**Problem details**
Retyped exactly and without pictures, the lines from the one with "Click the 24.13 m cabin length value" through the end of the listing must form the entire answer.

□ □ □ □ □

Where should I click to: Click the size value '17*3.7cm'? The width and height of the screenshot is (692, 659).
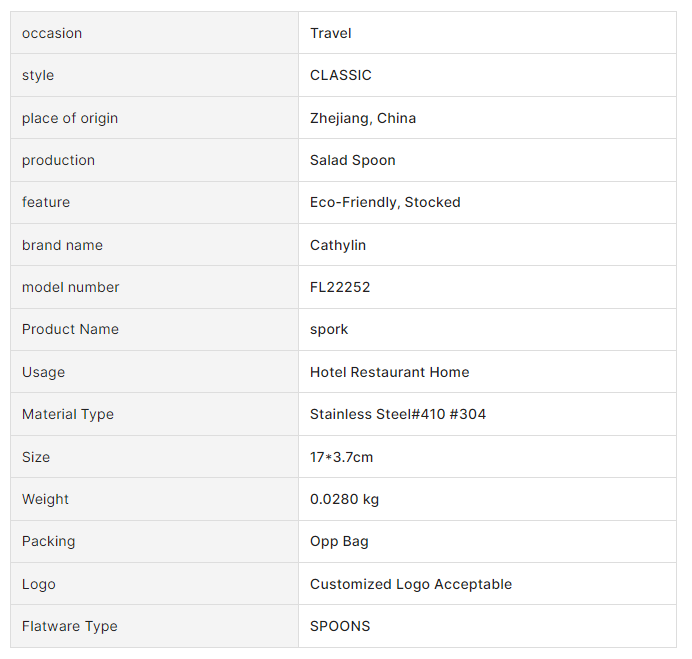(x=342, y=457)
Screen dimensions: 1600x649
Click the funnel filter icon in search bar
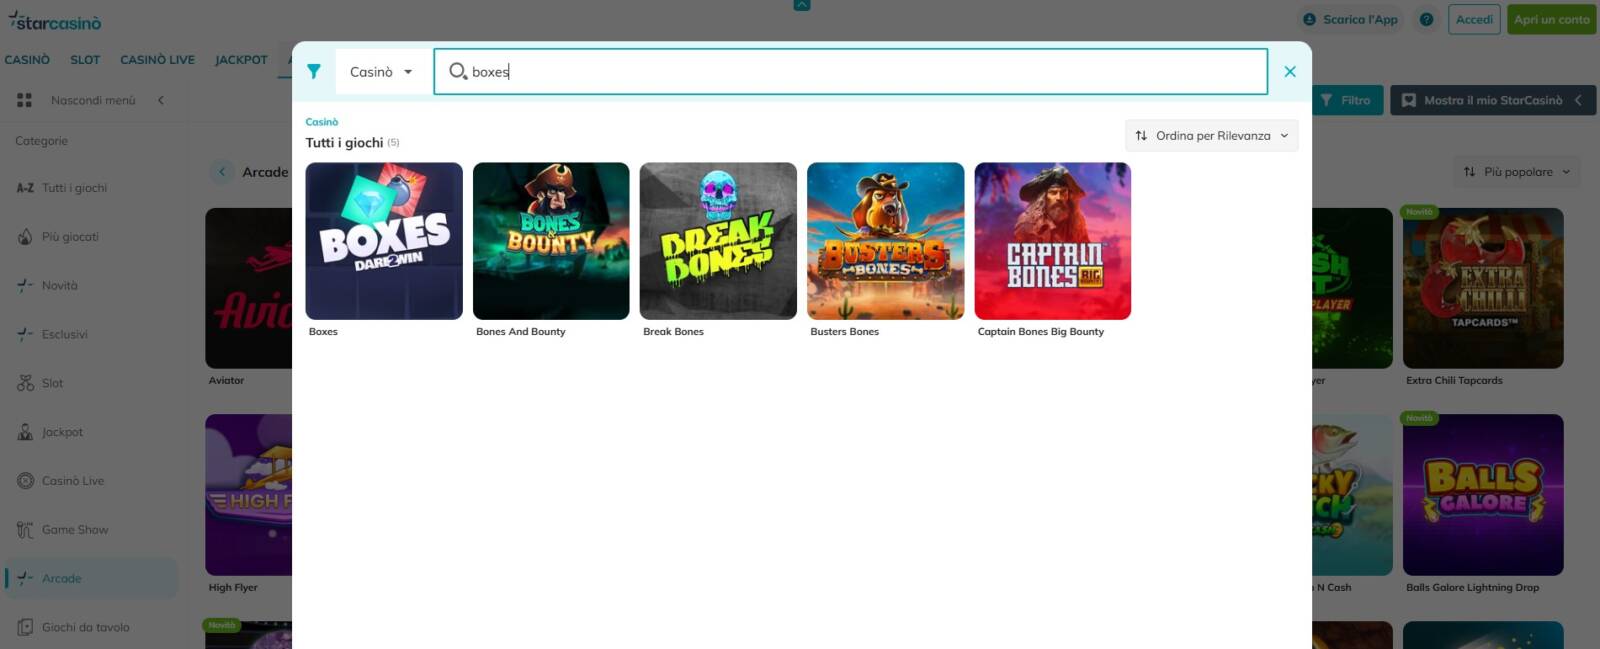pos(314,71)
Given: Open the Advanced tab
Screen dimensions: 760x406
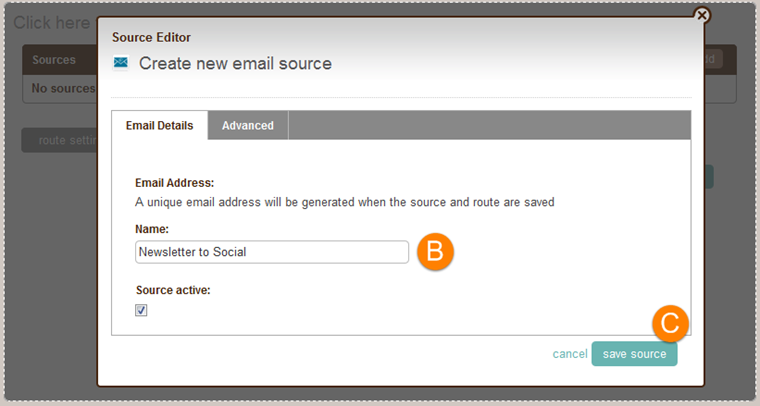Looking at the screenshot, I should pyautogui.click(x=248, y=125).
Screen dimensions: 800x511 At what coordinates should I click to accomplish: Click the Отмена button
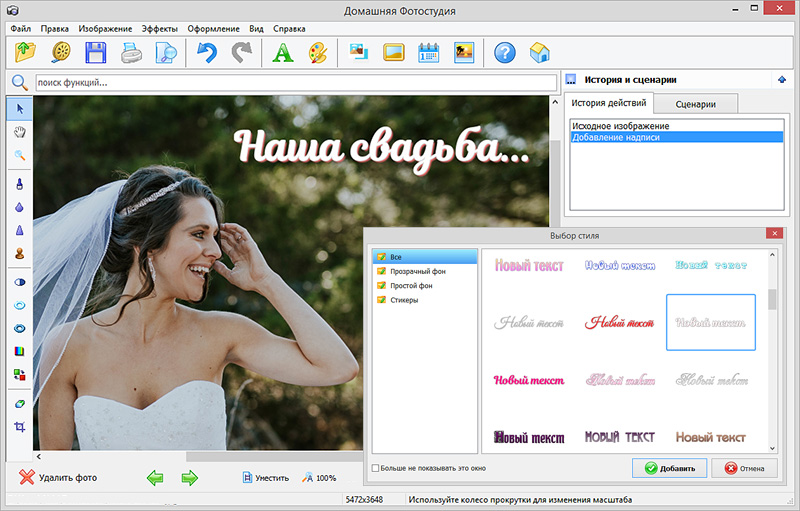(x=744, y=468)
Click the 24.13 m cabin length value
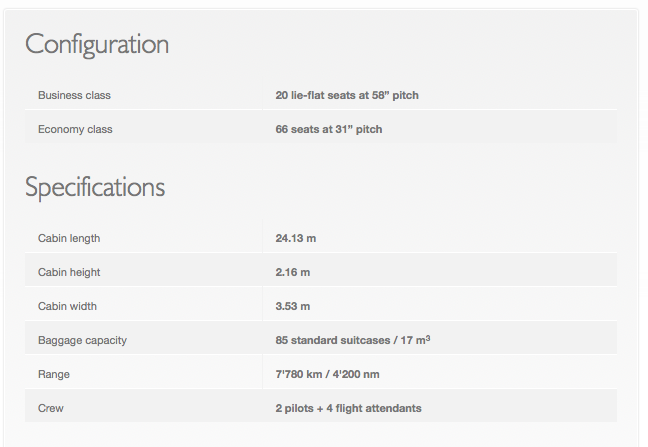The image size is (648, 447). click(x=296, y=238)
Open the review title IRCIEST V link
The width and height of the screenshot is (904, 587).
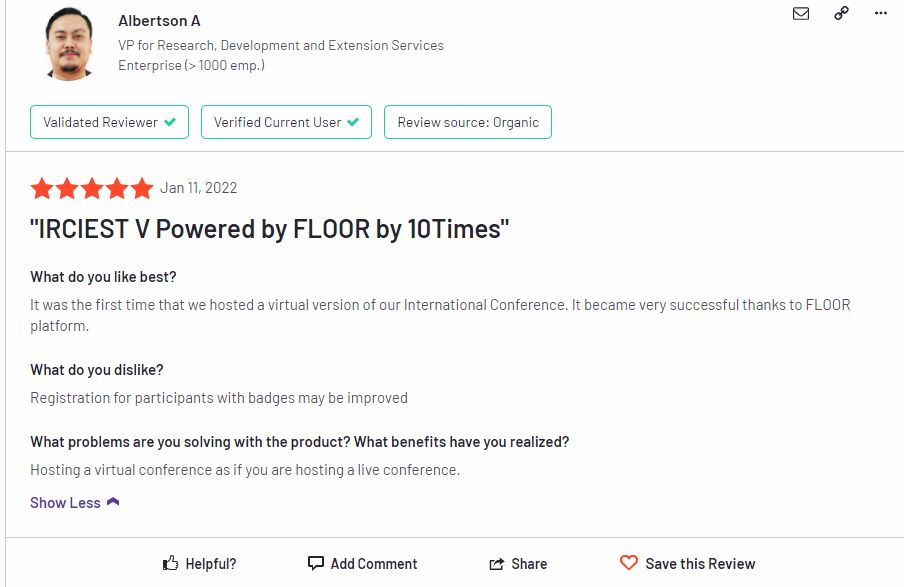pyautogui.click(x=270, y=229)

□ □ □ □ □

**Output**
Click the 24.13 m cabin length value
The image size is (648, 447). click(x=296, y=238)
Open the review title IRCIEST V link
The width and height of the screenshot is (904, 587).
pyautogui.click(x=270, y=229)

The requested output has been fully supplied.